(Source data)
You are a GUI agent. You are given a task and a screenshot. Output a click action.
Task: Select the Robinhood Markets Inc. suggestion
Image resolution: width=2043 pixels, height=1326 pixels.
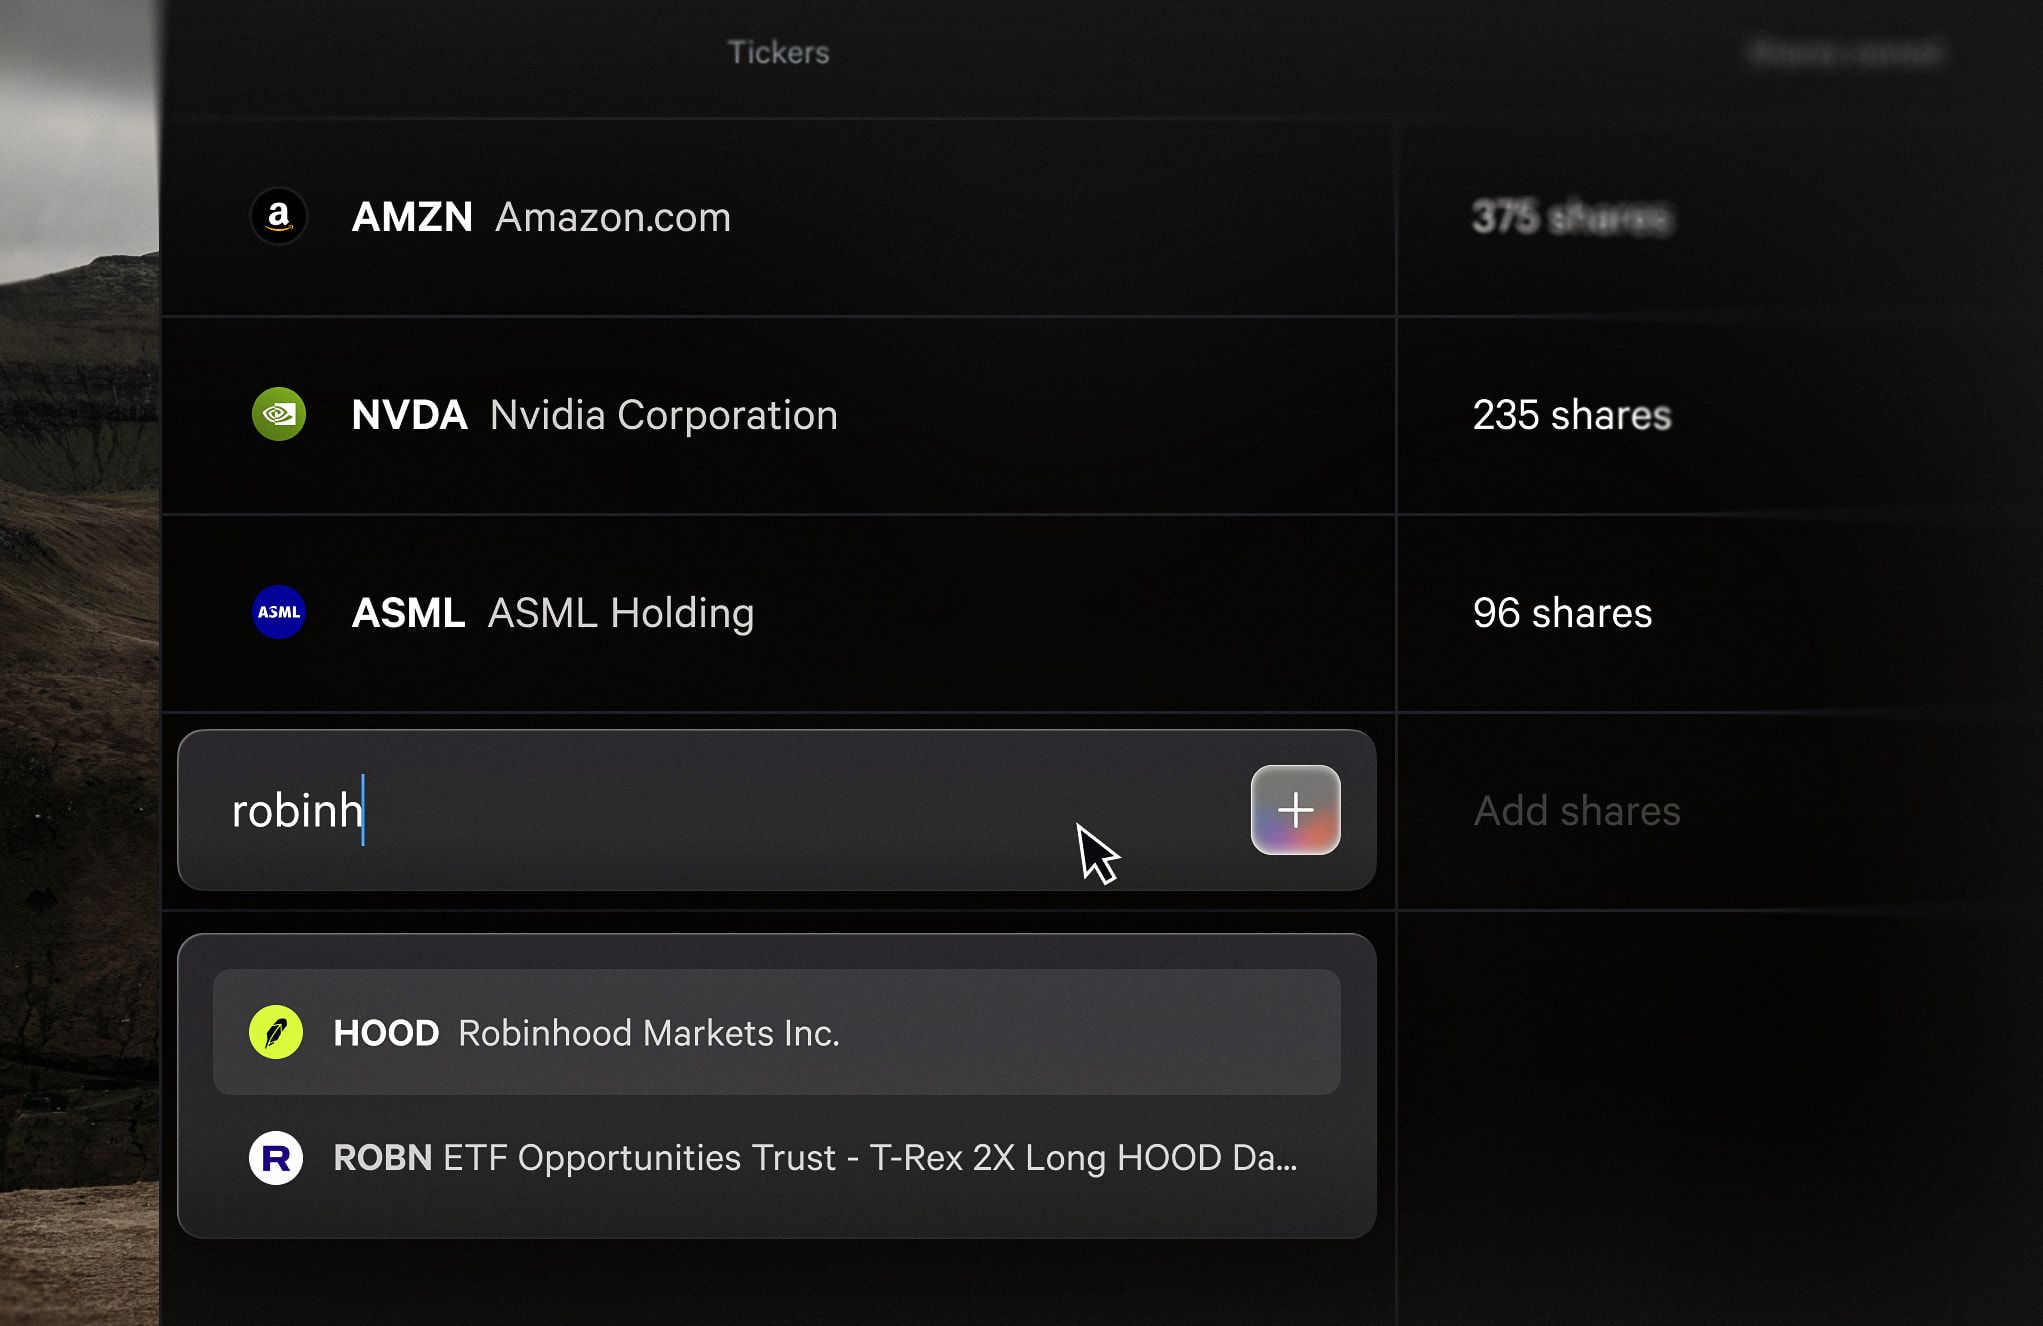[776, 1032]
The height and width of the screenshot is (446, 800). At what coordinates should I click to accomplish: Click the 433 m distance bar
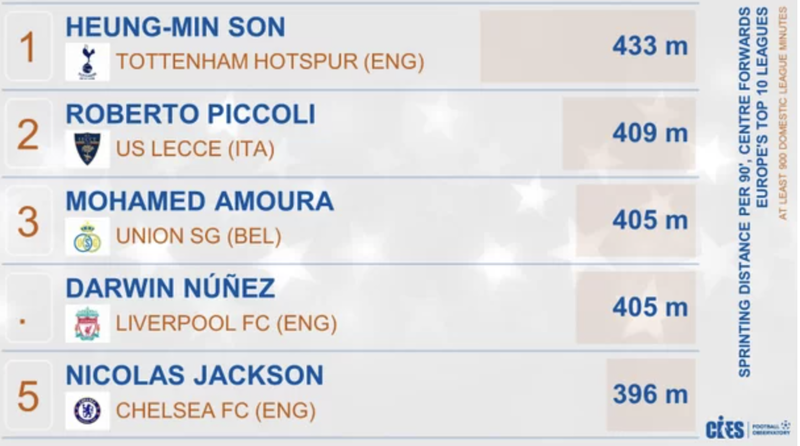588,46
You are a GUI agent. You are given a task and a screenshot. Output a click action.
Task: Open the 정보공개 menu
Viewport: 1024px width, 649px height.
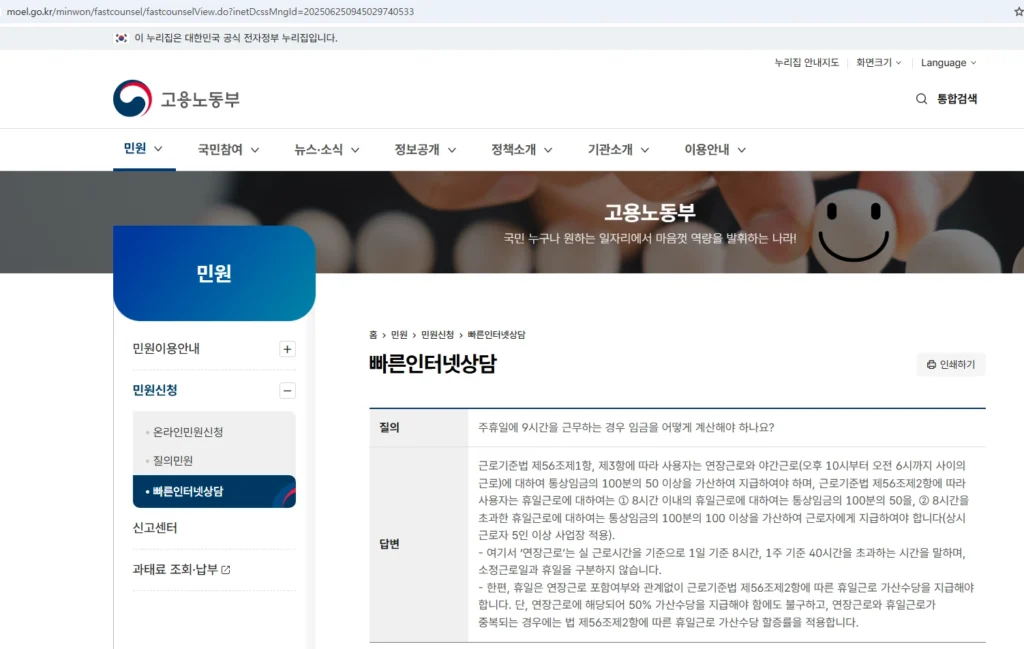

(Instructions for the task)
Render the rows above as a numbered list with one line per item, skipping any blank lines. Leave the pictures out.

(The answer)
1. You are a GUI agent. You are given a task and a screenshot. Output a click action.
2. Task: Select the Robinhood Markets Inc. suggestion
3. Image resolution: width=2043 pixels, height=1326 pixels.
4. [776, 1032]
5. The height and width of the screenshot is (446, 800). At what coordinates should I click to accomplish: Click the 433 m distance bar
6. 588,46
7. You are a GUI agent. You are given a task and a screenshot. Output a click action.
8. Task: Open the 정보공개 menu
9. Viewport: 1024px width, 649px height.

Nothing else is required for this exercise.